##### PASSAGE #####

IU's Lilly Library home to famous authors' hair

Edgar Allen Poe's hair is on display, along with Sylvia Plath's, in the Lilly Library. The Poe collection has been at IU since 1956.

Although the antiquated tradition of people sending locks of hair to their loved ones died out in the 20th century, the Lilly Library has acquired notable locks of hair since the library's establishment in 1960. 

Among the books and rare manuscripts in the Lilly Library are collections from authors Edgar Allen Poe and Sylvia Plath. These collections also include locks of their hair. 

Reference associate Sarah Mitchell said J.K. Lilly Jr., the library’s namesake, collected the Poe hair. The Poe collection was acquired in 1956 before the library was even built. 

“It’s really interesting,” she said. “I mean, it’s something that either really grosses people out or really fascinates them.” 

The Lilly Library’s associate director Erika Dowell said the Plath collection was purchased from Plath's mother, and also included a lot of her childhood greeting cards, papers and letters. While most people kept just a small lock of hair, she said Plath’s mother kept both smaller locks as well as a larger ponytail of her daughter’s hair.

“She was maybe a little bit more sentimental about stuff like that than most people,” Dowell said. “I think that most people would think it strange to find that your mom or dad had kept a lock of your baby hair or something. But to see a lock of baby hair plus a maybe a ponytail that you got cut off when you were ten, may be excessive to many people today.”

Dowell said other past uses of hair included hair jewelry, which was popular during the Victorian period. 

“If your sister died or something, you would take her hair and weave it into an interesting pattern and wear it as a pin to remember them by,” she said. “And it’s something that also seems very strange and weird to us today to think about.”

Although the Lilly Library doesn’t have any jewelry made of hair, the second lock of Poe’s hair owned by the library is encased in a pearl-ringed brooch. 

Michell said Poe sent one of the locks of hair to a woman who was trying to break up with him. According to an article on the Lilly Library’s website written by Lilly's head of public services, Rebecca Baumann, Poe sent the lock to brief fiancee Sarah Helen Whitman, though she destroyed most of the letter he sent with it.

##### SUPPLIED RECORDS #####

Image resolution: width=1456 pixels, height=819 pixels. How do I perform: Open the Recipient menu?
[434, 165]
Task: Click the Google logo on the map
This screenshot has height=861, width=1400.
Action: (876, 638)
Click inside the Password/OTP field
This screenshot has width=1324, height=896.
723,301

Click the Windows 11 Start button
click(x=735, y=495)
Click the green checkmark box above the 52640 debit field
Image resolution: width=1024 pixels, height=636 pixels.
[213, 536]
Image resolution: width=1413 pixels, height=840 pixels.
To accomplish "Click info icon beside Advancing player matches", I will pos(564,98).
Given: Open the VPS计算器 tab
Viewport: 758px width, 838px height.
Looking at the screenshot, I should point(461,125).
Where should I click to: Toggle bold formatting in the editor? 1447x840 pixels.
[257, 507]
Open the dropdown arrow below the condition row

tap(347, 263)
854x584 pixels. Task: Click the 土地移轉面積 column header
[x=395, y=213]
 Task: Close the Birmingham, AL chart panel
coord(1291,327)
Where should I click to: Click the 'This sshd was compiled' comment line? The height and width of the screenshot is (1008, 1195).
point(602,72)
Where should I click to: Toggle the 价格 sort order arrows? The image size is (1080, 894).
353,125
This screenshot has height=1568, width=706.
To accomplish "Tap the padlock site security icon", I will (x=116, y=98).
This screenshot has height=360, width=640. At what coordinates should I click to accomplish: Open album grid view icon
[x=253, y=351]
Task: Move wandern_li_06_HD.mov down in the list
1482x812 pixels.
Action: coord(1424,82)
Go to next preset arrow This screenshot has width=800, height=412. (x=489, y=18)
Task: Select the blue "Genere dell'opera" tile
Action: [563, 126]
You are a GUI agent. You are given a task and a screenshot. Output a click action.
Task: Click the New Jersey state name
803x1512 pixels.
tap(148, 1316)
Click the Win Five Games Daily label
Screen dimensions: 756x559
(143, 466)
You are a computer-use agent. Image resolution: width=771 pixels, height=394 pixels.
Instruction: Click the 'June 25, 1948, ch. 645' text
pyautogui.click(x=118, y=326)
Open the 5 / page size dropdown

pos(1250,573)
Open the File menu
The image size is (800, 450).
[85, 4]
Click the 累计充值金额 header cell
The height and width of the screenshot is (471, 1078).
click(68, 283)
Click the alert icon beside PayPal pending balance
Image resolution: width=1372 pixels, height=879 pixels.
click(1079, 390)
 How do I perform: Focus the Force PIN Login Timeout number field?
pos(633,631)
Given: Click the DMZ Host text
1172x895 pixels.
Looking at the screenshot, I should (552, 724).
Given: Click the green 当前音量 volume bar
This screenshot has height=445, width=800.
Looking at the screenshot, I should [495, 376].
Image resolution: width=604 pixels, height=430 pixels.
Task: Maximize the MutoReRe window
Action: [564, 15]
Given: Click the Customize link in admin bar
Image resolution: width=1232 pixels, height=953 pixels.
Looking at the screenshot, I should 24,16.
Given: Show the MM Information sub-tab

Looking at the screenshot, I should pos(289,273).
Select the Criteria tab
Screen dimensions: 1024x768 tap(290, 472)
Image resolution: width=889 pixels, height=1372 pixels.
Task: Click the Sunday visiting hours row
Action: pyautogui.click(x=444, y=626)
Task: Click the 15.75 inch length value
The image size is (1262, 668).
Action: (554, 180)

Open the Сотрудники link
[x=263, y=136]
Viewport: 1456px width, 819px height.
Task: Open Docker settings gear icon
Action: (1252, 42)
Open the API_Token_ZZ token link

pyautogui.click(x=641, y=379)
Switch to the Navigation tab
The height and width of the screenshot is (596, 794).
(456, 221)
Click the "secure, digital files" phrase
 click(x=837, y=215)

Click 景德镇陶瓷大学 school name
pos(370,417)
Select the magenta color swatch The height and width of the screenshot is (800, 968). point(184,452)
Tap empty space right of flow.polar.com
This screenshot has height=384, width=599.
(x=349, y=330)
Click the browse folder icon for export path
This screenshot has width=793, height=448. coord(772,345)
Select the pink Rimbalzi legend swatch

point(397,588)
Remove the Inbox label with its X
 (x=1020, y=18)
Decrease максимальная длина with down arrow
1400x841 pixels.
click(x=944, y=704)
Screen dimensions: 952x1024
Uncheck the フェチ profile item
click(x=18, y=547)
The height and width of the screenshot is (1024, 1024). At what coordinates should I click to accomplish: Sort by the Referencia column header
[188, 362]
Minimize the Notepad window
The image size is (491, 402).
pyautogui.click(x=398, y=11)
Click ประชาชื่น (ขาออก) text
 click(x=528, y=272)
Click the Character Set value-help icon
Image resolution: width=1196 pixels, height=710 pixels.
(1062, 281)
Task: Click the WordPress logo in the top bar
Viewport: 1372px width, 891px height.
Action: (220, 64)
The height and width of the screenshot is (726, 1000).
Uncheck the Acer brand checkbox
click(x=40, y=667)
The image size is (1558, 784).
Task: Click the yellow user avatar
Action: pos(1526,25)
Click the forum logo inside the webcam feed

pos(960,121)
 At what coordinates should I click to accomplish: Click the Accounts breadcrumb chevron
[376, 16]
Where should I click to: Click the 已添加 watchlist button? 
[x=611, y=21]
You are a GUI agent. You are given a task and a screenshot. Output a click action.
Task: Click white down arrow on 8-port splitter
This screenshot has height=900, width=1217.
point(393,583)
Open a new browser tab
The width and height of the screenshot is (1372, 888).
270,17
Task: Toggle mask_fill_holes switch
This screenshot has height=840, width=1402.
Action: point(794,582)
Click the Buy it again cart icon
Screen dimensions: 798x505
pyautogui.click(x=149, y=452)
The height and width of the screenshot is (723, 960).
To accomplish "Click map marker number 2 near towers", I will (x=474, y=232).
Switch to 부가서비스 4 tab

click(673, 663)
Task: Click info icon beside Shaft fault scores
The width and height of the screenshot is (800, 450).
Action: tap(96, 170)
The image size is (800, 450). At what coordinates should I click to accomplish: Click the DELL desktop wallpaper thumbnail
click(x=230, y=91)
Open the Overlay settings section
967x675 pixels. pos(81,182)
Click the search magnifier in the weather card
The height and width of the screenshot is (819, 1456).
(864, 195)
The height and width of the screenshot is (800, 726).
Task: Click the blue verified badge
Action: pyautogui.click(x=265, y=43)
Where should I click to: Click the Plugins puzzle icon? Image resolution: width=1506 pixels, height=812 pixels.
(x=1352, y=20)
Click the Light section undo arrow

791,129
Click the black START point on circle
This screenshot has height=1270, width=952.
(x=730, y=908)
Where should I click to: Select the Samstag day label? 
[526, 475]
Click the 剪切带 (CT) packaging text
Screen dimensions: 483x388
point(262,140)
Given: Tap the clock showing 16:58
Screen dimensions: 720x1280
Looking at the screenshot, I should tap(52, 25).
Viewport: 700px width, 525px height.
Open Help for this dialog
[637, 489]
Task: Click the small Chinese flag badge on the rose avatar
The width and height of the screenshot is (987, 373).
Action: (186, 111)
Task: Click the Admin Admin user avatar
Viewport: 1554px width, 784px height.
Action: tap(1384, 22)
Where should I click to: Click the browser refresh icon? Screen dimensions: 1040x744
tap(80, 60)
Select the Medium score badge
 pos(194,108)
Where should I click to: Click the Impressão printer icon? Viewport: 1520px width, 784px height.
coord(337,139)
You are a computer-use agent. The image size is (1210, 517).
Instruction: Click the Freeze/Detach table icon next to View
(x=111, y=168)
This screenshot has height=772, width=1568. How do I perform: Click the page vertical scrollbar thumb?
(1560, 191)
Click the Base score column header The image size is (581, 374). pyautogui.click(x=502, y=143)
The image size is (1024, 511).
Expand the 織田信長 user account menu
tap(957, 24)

#####

* _TASK INSTRUCTIONS_: From the article on the Lilly Library's locks of hair, return verbatim the part that opens with the words containing "Reference associate Sarah" and closes with "her daughter’s hair.".

* _EXERCISE SOLUTION_:
Reference associate Sarah Mitchell said J.K. Lilly Jr., the library’s namesake, collected the Poe hair. The Poe collection was acquired in 1956 before the library was even built. 

“It’s really interesting,” she said. “I mean, it’s something that either really grosses people out or really fascinates them.” 

The Lilly Library’s associate director Erika Dowell said the Plath collection was purchased from Plath's mother, and also included a lot of her childhood greeting cards, papers and letters. While most people kept just a small lock of hair, she said Plath’s mother kept both smaller locks as well as a larger ponytail of her daughter’s hair.